The Goals are placed on the stack when the system recognizes a
statement of a goal by the User (101) and the interpreter in the
Task Manager (201) puts the goal on the stack (202). The
interpreter than expands the new Goal and puts the associated Plan
on the Plans Stack (205).
[0089] The Plans Module (205)
[0090] The Plans Module (205) keeps and maintains the current plan
of actions of the system. The Plan define the specific Steps,
Actions and Subgoals that when performed would achieve the related
Goal. The Steps and Actions that make up a Plan are information
access Steps, Speech-Acts performed toward the User (101) like
ASKing for information, TELLing him a relevant Fact or LISTENing
and interpreting semantically (107) the USFR's Response. The
Actions may be Performing an external application transaction or
sending a Query to a Back Office Data Base. Some time the plan step
is a Subgoal that has to be expanded into its own steps when it is
reached. The Plan steps are interpreted one by one asynchronously,
by the Plan Interpreter (225) in the Task Manager (201) and the
steps guide the interaction of the Task Manager (201) with all the
other modules.
[0091] The application designer defines the top goals, also
referred to as the application transactions, and their associated
plans in one or more XML documents. The Task Manager loads those
files on startup.
[0092] The Discourse Context (226)
[0093] The Dialog Context Tree Module (207)
[0094] The Dialog Context Tree Module (207) keeps and maintains the
dynamic Structure of the Dialog as it is unfolding. The current
Dialog Context is also kept In this Tree Structure. The Context is
the collection of words and their meanings and relations, as they
have been understood in the current Dialog.

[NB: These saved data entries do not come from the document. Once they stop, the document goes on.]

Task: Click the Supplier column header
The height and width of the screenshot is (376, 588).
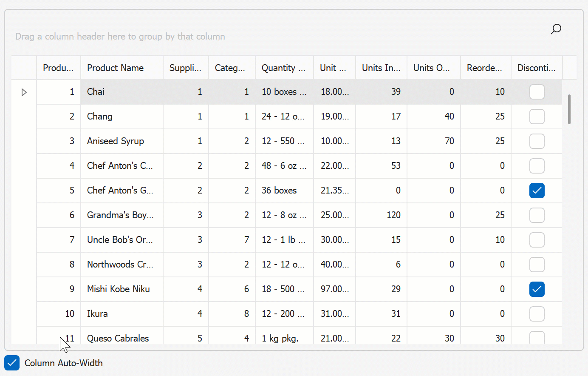Action: click(x=185, y=68)
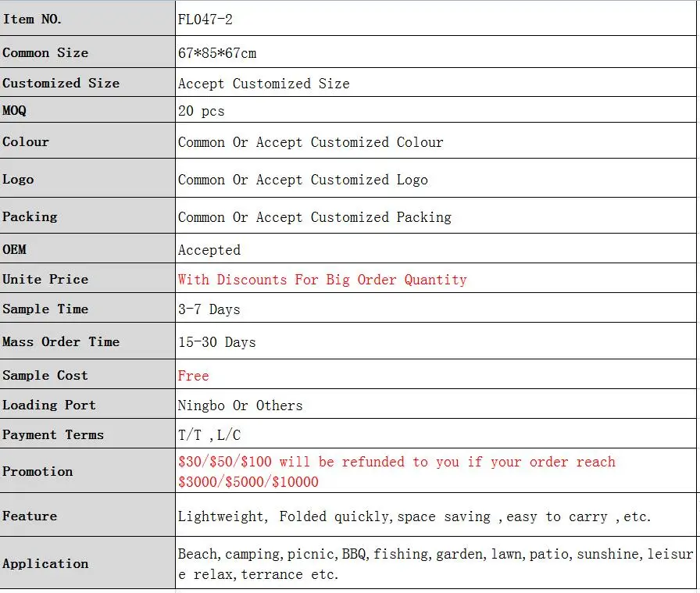The height and width of the screenshot is (593, 700).
Task: Click red 'With Discounts For Big Order Quantity' text
Action: coord(322,280)
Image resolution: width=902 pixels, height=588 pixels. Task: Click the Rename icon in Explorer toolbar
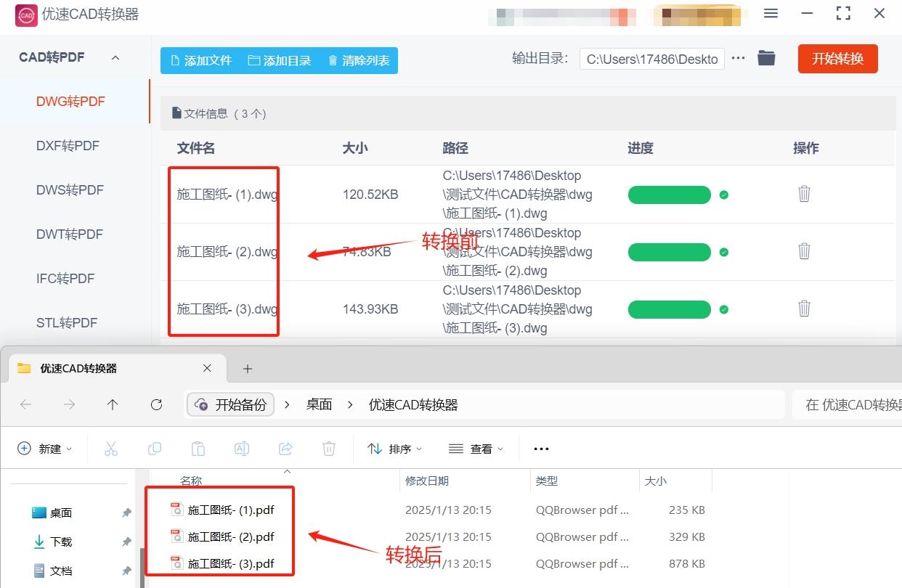[x=242, y=449]
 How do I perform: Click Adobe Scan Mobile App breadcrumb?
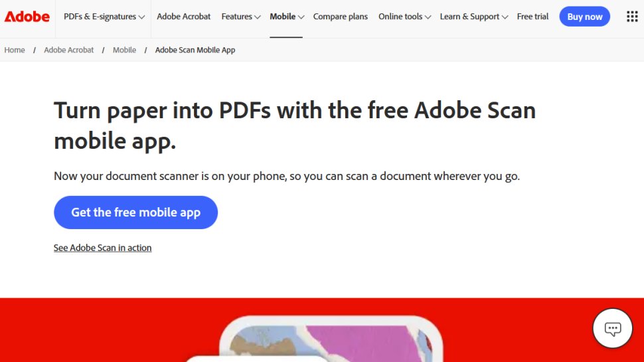(195, 50)

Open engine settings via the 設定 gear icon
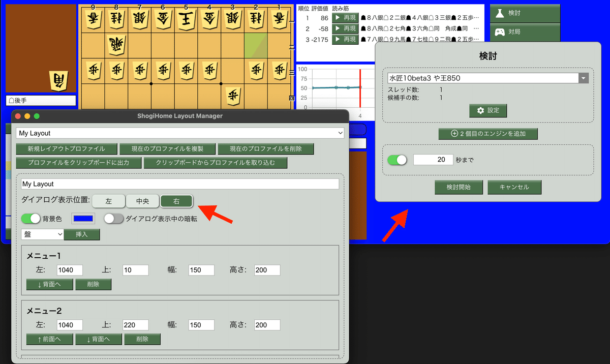click(x=487, y=110)
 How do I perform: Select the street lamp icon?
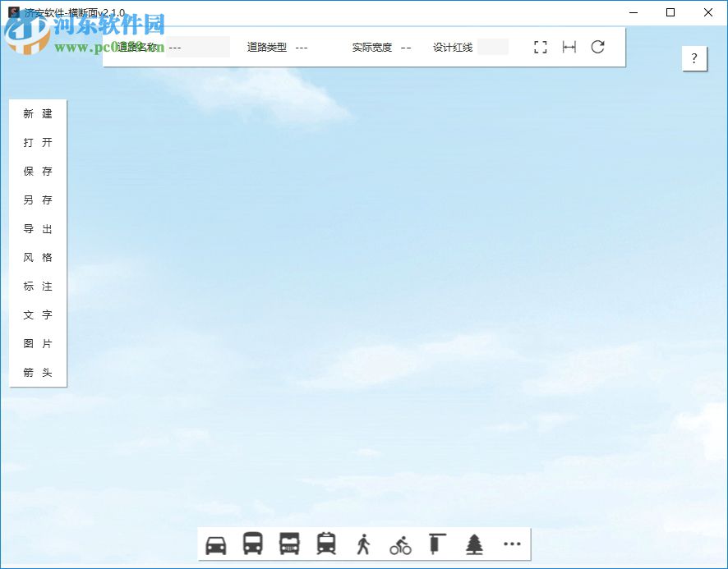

The Task Manager (201)
Interpreter uses the Context Tree to understand the Pragmatics of
the User Utterances (125) and to generate the Expectations of how
the User may respond to the system query or request. The
Expectations (222) are sent to the Expectation Module (211).
[0095] An example structure of the Context Tree is shown in FIG.
4.
[0096] The Current World Objects Module (209)
[0097] This Module keeps and maintains the Semantic Representation
of the Objects in the real World that have been mentioned in the
Dialog (and therefore are in the Context) and related Objects that
are "Known by the System" and are needed to Understand the
Utterances. For example; descriptions of the Knowledge about Stock
Data Bases, Stock Proper Names that may be mentioned, Transaction
Forms etc.
[0098] The Current World Object Module (209) is interrogated by the
Dialog Manager Interpreter (208) (in the Task Manager (201)),
according to specific requests and actions specified in the Current
Plan which is maintained inside the Plans Module (205).
[0099] The Interpretation Manager (211)
[0100] When the Dialog Manager Interpreter (225) performs a LISTEN
step in the Current Plan (205) it generates a set of expectations
(222) to the Interpretation Manger (211). These Expectations are a
set of Expectation Rules which describe "What" and "How" the system
expects the User to respond to it's own Utterance.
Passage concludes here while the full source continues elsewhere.